After a full day of adventuring, I was having a quiet moment to myself in the forest near where we are staying, like I usually do twice a day. I checked in with Little Kate, for the first time in a while, to see how things were going. I feel bad that I forget about her so easily and quickly. The overwhelming sense of love was back, but this time there was less in the way. It felt like pure love. I decided in that moment I would give my Mum and Dad my gift to each of them from my Peru trip. I got my Mum an owl and I got my Dad a frog, both symbolic to them. Both made with Ayahuasca vine.
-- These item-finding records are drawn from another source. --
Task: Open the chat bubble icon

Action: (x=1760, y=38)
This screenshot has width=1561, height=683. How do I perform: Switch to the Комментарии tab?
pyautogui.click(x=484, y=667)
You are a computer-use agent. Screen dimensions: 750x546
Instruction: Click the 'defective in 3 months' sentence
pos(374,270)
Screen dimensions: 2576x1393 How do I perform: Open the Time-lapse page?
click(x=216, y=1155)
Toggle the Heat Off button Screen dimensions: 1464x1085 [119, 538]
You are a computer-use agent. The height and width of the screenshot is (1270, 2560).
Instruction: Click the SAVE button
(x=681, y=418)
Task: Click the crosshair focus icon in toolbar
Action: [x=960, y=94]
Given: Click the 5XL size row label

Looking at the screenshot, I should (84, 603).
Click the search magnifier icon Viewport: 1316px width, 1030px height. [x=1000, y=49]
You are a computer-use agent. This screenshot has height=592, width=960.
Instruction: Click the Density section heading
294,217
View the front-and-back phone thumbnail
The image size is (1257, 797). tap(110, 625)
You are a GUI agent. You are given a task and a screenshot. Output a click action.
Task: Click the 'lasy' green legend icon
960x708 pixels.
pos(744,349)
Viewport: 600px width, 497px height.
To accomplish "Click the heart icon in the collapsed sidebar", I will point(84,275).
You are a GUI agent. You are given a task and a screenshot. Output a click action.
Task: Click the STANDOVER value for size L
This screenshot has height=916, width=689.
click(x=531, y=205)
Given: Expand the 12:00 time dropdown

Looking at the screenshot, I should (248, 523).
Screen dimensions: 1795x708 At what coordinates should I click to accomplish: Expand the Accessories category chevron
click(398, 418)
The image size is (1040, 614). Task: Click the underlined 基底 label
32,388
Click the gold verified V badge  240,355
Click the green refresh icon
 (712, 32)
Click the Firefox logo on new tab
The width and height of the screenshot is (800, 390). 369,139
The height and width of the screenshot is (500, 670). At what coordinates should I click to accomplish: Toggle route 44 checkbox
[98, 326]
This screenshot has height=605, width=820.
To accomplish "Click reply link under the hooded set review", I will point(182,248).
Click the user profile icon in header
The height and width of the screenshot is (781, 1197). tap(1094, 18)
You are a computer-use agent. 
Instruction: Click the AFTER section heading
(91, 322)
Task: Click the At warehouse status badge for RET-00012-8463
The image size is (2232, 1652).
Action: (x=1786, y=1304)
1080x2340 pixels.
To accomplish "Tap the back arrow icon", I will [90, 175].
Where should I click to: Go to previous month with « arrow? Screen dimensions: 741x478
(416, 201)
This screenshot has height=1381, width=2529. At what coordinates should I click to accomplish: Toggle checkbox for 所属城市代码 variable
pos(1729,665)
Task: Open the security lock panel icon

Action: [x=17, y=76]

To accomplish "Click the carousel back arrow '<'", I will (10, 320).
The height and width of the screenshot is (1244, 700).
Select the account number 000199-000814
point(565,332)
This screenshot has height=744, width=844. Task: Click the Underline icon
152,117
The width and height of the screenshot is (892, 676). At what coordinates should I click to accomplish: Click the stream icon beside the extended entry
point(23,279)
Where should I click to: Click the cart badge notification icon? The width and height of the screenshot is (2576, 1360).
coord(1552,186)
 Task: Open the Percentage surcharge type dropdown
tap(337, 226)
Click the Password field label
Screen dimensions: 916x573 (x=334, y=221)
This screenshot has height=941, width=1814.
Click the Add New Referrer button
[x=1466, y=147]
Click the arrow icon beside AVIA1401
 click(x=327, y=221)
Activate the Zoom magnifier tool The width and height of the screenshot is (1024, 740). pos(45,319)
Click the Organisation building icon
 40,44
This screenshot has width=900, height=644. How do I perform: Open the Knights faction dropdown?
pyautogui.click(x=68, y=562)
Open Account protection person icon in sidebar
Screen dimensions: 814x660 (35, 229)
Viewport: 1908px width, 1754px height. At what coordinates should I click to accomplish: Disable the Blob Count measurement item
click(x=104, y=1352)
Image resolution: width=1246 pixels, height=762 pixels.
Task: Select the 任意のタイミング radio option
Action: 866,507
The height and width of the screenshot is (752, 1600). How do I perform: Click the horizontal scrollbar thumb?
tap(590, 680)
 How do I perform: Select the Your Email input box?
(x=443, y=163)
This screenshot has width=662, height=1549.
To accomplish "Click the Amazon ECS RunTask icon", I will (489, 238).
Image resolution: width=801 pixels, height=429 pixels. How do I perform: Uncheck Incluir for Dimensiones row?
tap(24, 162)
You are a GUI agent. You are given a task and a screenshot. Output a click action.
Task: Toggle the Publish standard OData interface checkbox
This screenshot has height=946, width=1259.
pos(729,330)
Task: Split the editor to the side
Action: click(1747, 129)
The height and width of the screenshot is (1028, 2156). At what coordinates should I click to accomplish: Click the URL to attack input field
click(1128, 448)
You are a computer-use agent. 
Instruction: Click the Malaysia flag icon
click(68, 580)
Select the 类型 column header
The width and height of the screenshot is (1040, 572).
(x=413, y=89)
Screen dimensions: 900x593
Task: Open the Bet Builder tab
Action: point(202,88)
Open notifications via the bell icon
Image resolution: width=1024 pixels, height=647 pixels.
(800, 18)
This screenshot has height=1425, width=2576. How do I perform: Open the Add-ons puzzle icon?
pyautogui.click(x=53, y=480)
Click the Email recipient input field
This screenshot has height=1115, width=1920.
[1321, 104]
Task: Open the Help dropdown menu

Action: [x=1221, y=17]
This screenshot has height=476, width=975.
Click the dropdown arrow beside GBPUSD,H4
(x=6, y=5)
I carried these with me, literally one in each hand when I was purging in Peru. At this point in my story, I was not connected to my Mum and my Dad. Something in me chose these items to symbolise the strength they each gave me. In Ayahuasca, the left side of the body represents the mother’s and the right side represents the father’s side. I didn’t learn this until recently. So to carry one in each hand when I was going through almighty purging, it hold a lot of weight.

When I pitched the idea to a friend recently, they prompted me in response ‘What reaction are you hoping to get from them?’ They told me it was a good idea, and they knew the intention behind my idea. The question was valid.

I decided whole heartedly to action my idea today. It went really well. I was able to share parts of what I wanted to. I delivered it with love and an open heart and left out the heavier parts of my original idea. I paused and asked for feedback along the way. Usually I just keep talking like word-vomit out of nervousness and trying to fill the space. There is still a lot I forgot to include and explain. My busy mind moves too fast for my lips still, this will adjust in time.

Go slow, slow is smooth, smooth is fast.

Talked to Mum later in more depth about what had been going for me. I did it again kindly and gently.

This is new territory for me. To not go out with guns blazing is out of character. An adjustment and I am still finding my feet with all of this.

I am really proud of myself. I am incredibly proud of the person I am becoming. New layers are about to be shed. I can feel it brewing. I can’t thank Mother Ayahuasca and my plant medicine enough for the hard work they have put into my cause. They have helped me beyond words, yet I will still keep trying to find the right ones to give my thanks. I will honour them in the work I am putting into my healing.

The usual story too: if I wasn’t so exhausted, I might have more space in myself to write more. I am working on this.